Ann Rossiter part in protests in the run up to the 1967 act which legalised abortion in England.
Ann Rossiter part in protests in the run up to the 1967 act which legalised abortion in England.

Most of the funding for their operations comes from private donors, with contributions typically spiking at timesF when the issue hits the public consciousness in Ireland, such as the death in 2012 of Savita Halappanavar in University Hospital Galway. “When people get outraged, I would say the money tends to go 50/50 to the campaigning groups and for us,” said Clarke. These contributions are dubbed “rage donations”.

Changes in the law

Campaigning for changes in the law is left to others, however. “We say that we are the plaster and they are the cure.”

The profile of women who are coming to get abortions remains very varied, said Rossiter.
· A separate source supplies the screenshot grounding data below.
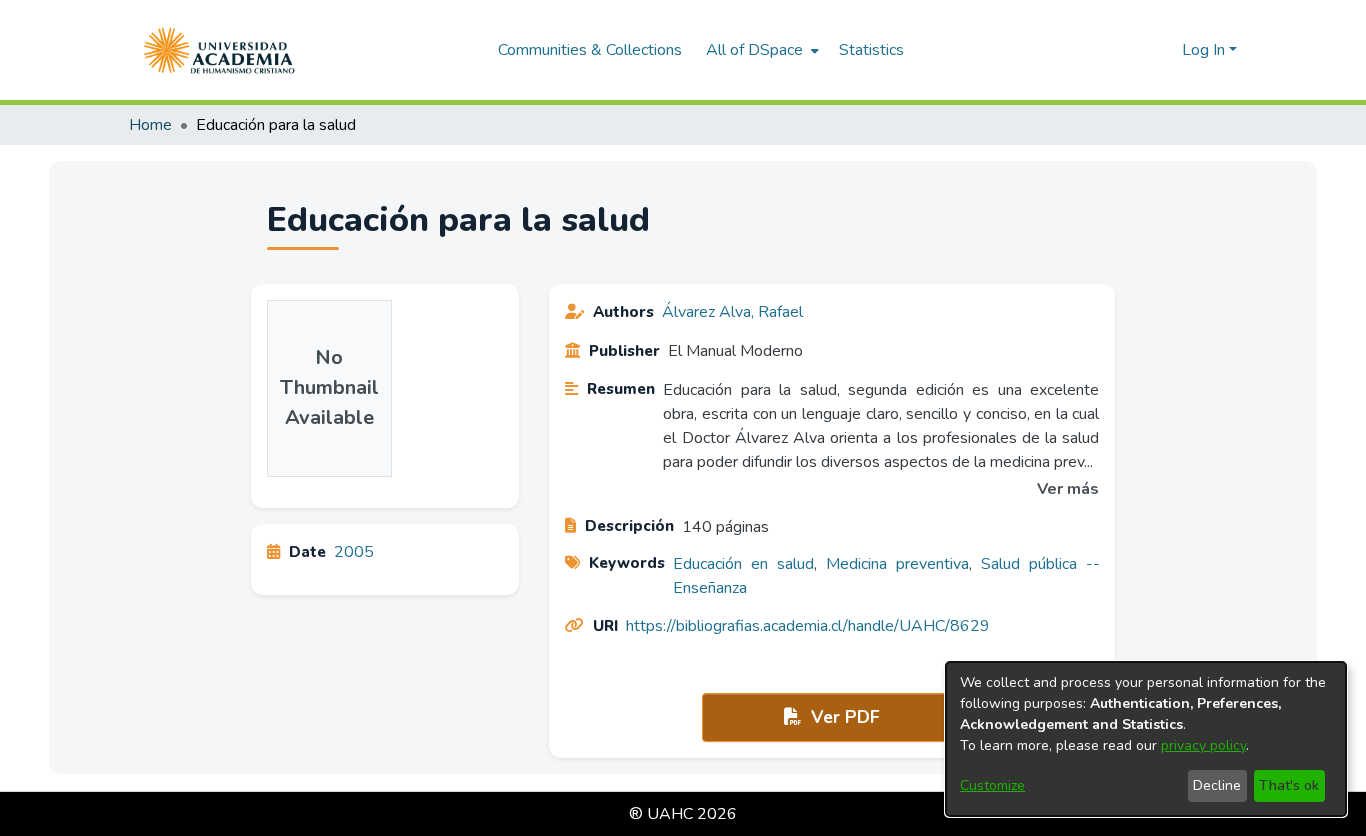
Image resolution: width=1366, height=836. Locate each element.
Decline (1217, 785)
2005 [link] (354, 552)
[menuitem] (760, 50)
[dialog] (1146, 739)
“I think there continues to be considerable numbers of women in their 20s, and numbers also who already have children, numbers of married women or women with steady partners. They come from the various social classes and have various levels of education. There isn’t a particular stereotypical Irish abortion seeker,” she said.

The cost of getting the procedure can rule out some, said Sanquest, and the issue can become one of means. “It creates a two-tier system: if you have the money you can travel, but if you don’t and you have a barrier, then you are further disadvantaged. That is another layer of trauma,” she said.

Whether next year’s proposed referendum will result in changes to legislation is uncertain, said Rossiter.

“It’s in the lap of the gods, I think. As you know, there’s a huge effort being put into the repeal campaign from a vast array of organisations throughout the Republic. How much ‘middle Ireland’, older voters and young first-time voters can be enticed is anyone’s guess. Gay marriage and women’s bodily autonomy are not the same, not by a long chalk. However, the success of the former is a positive marker.”